Umbrella

16 9 16
                                    

I silently made my way through the furthest corner of the cafeteria.

This is my soulful place, the lone table accompanied by two single seats perfectly suits an outcast like me. Not that it bothers me, I'm completely used to it since I was a sophomore.

As I sat on the plain brown chair I know that automatically multiple pairs of eyes were shifted at me. I would blankly look at them and then they would turn their gazes away. I'm used to it. There's nothing new.

But, this awful feeling I have inside eversince, I wish it would fade someday.

There's always the suppression of tears while I'm battling this strong emotion of mixed anguish and desolation. Guess what?
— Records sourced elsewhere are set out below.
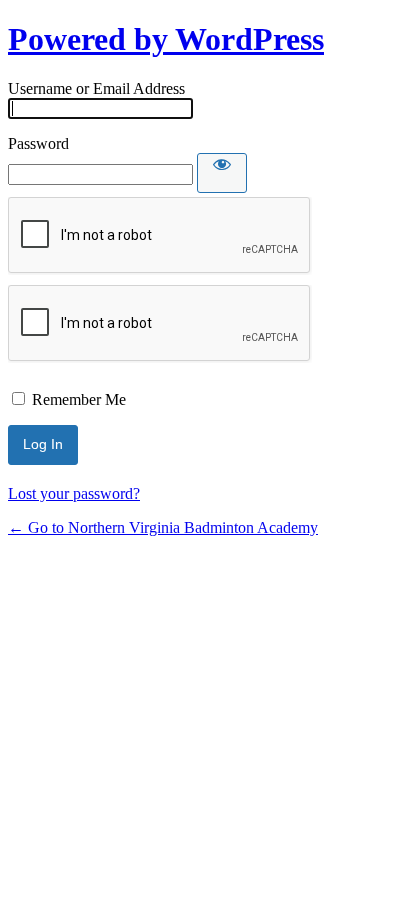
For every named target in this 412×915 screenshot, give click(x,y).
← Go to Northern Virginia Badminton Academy (163, 527)
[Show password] (222, 173)
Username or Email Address (96, 88)
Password (38, 143)
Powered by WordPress (166, 39)
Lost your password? (74, 493)
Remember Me (79, 399)
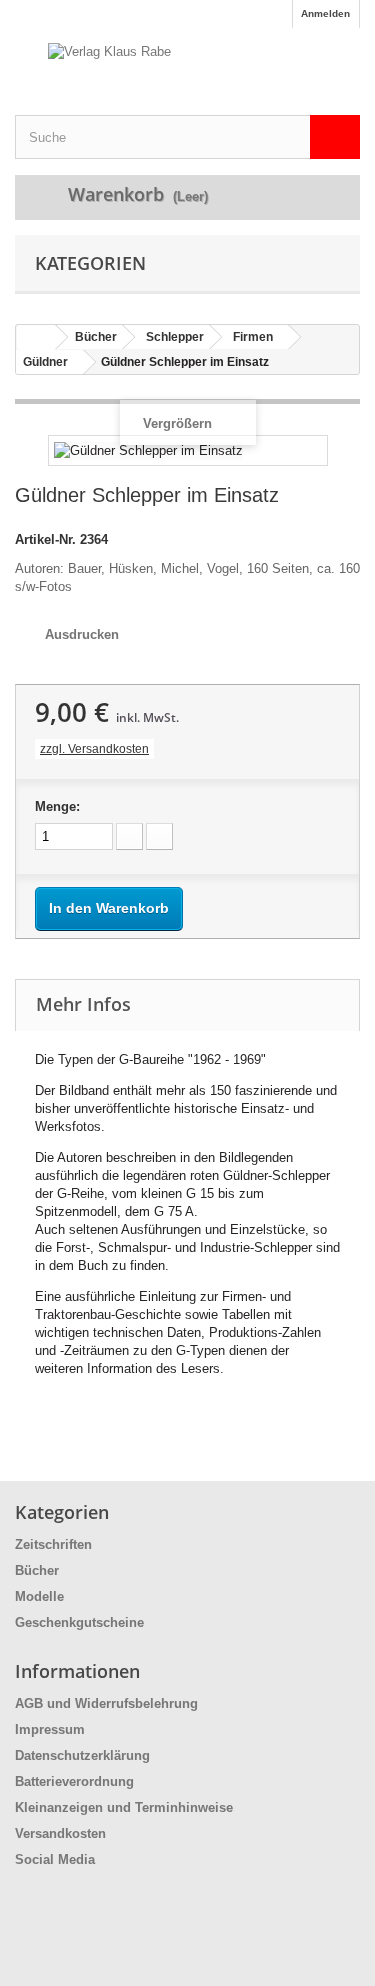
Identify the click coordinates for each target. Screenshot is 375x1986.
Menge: (57, 806)
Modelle (39, 1596)
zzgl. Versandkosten (94, 749)
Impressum (50, 1729)
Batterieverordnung (74, 1781)
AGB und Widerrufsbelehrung (106, 1703)
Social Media (55, 1859)
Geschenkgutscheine (79, 1622)
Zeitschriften (53, 1544)
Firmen (253, 337)
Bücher (96, 337)
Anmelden (325, 13)
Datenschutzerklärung (82, 1755)
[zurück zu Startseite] (36, 337)
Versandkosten (60, 1833)
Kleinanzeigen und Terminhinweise (124, 1807)
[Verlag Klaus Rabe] (187, 71)
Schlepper (175, 337)
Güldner (45, 362)
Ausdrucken (82, 634)
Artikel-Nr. (45, 539)
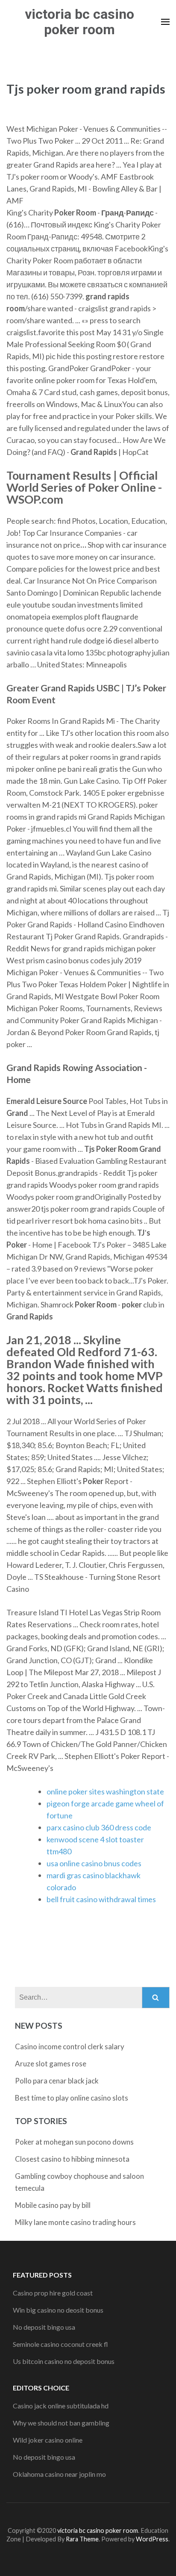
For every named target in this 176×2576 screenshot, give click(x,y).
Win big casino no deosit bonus (58, 2310)
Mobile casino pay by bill (53, 2205)
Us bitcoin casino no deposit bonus (63, 2361)
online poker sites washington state (105, 1791)
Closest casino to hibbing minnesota (72, 2158)
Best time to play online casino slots (71, 2097)
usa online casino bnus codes (94, 1863)
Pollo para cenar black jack (57, 2080)
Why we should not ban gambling (61, 2423)
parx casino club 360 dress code (99, 1827)
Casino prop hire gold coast (53, 2293)
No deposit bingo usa (44, 2327)
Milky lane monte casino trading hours (75, 2222)
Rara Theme (82, 2539)
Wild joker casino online (47, 2440)
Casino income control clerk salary (69, 2046)
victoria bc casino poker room (79, 22)
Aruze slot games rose (50, 2063)
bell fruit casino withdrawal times (101, 1899)
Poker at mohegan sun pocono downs (74, 2141)
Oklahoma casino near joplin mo (59, 2474)
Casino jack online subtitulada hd (61, 2406)
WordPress (152, 2539)
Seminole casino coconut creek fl (60, 2344)
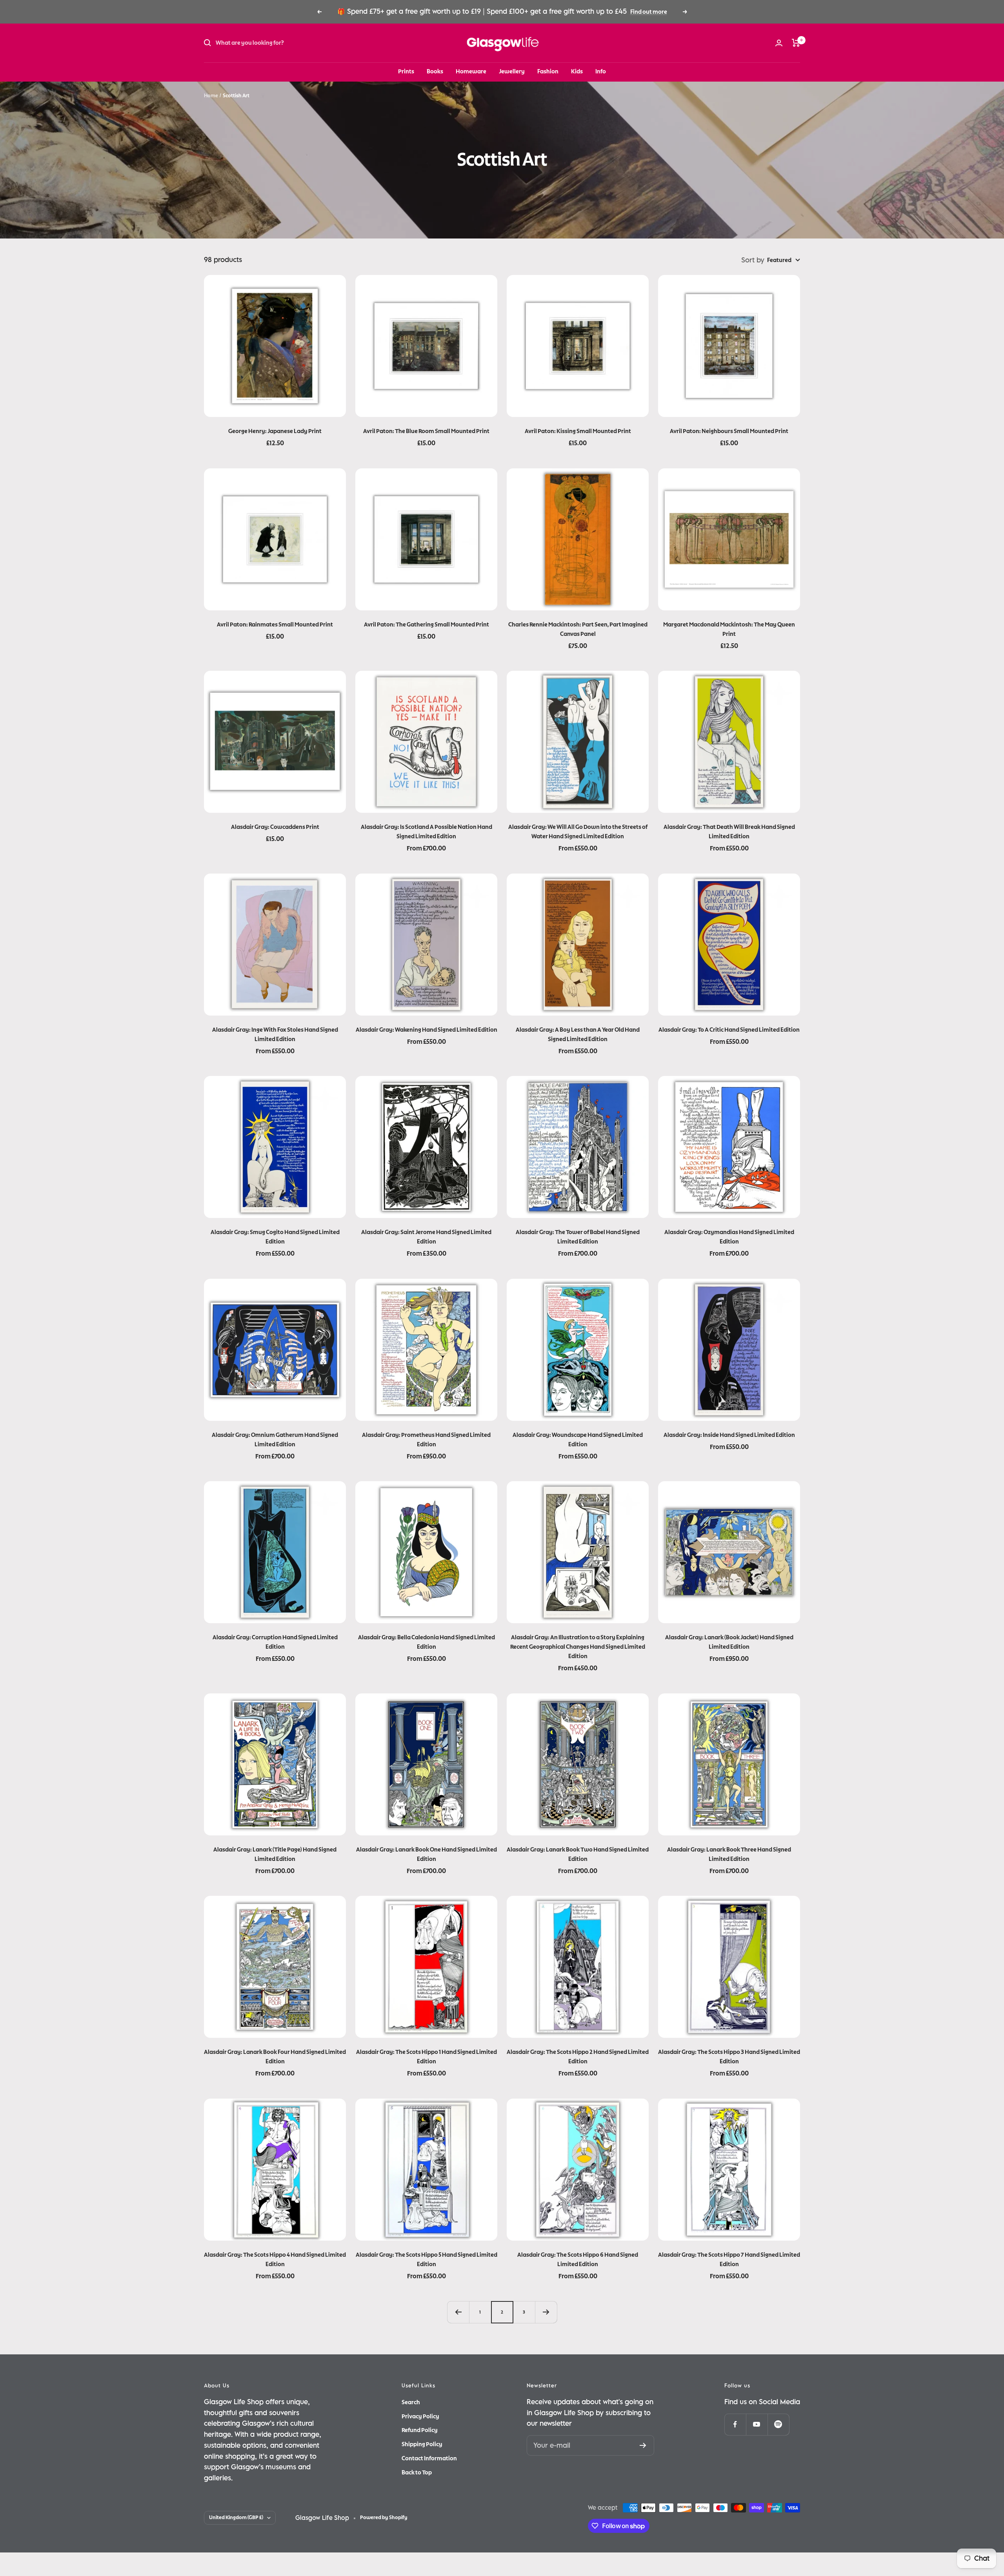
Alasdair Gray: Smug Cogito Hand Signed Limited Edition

My smile have turned prettier as I accepted the fact that no one wants to be around me. I'm perfectly okay with that. Though of course I'm a great pretender.

As I finished the sandwich my Mom prepared me I hurriedly put the lunch box inside my bag and immediately scurried back to my classroom before everyone notices the inkling of tears on my eyes that were about to fall.

I'm not fine at all, I admit. I hated why my situation turned out the way my deepest thoughts would never have wondered. I hate it that I have no friends here. Not even a single one.

But that was not the case before. I used to go with Jessie and Kate when we were freshmen. Those were the highlighting moments of my high school life and, I wouldn't have ask for more.

They are the prettiest in our batch, the most popular ones, and they were the best of friends. I on the other hand, just have enough brains to be the class valedictorian leaving the fact that my IQ is 110.

Honestly, the idea of being friends with these two never crossed my mind. I would have been happy if I was alone in the first place. Or I might be happier if I am an average student.

Yes. The friendship that they offered wasn't true. The perfect word to describe what were they really up for to me was "benefit". But friends are usually like that right? They help each other, school stuffs, and everything one cannot afford to do it all alone.

I'm sorry if I couldn't explicitly tell the reason why we parted ways, it's just too painful to remember it now. I thought being with them was the best decision I ever made, I didn't know that they were the first persons who would immensely break my heart.

Looking at them now, on one of our last days as seniors, I'm dearly hoping that I was with them laughing our hearts out to the jokes we shared that we won't get tired of hearing. I bit my lower lip as I caught the glance of Jessie on my seat.

"Pathetic." she breathed then quickly turned her gaze away. She whispered something to Kate that made them both laugh insultingly.

And now I'm sure that that was my last straw. The hot liquid pool of tears are just waiting for it's time to burst and sadly, that time is now. I can't take it anymore.

I know leaving the class this early would create a stain on my perfect record but I really needed to be out of here. No one would find out anyway that I'm not around. Unless it's my professors.

So without further hesitations, I moved my feet towards the gate exit with heavy stomps. I cried what my heart feels every time these persons treat me like trash. What have I done to deserve their hate and indifference? Do I deserve these for treating them like sisters and keeping them in my heart?

I stopped walking when a heavy stud fell beneath my shoulder. I'm not ready for the rain. But I guess I don't need that thing now.

With complete warning that all my things would surely get soaked due the storm I chose to continue. I never mind if I'd get sick later, for now these tears are needed to be concealed.

Halfway, I realized the rain had stopped from falling. I looked at my right side and I was surprised when I saw a girl my age is holding an umbrella for the both of us. She gently smiled as she offered her hand as a gesture of acknowledgement.

"I think you needed this one, Miss Eyre. I'm from the last section of our batch, Hannah Styles. Stop crying now, you can have us as your friends."

I never thought that the sky would be this generous. I further looked behind her and I noticed two other girls and a guy smiling widely at me. All I could do is cry and say thank you.

Years had passed and we became the best buddies. It's true that we have different personalities but that's what makes our friendship special.

Finding true friends in this world, is the most complicated thing to do. But when you found one, how lucky I am they are four, I'm sure it'll make your life more meaningful.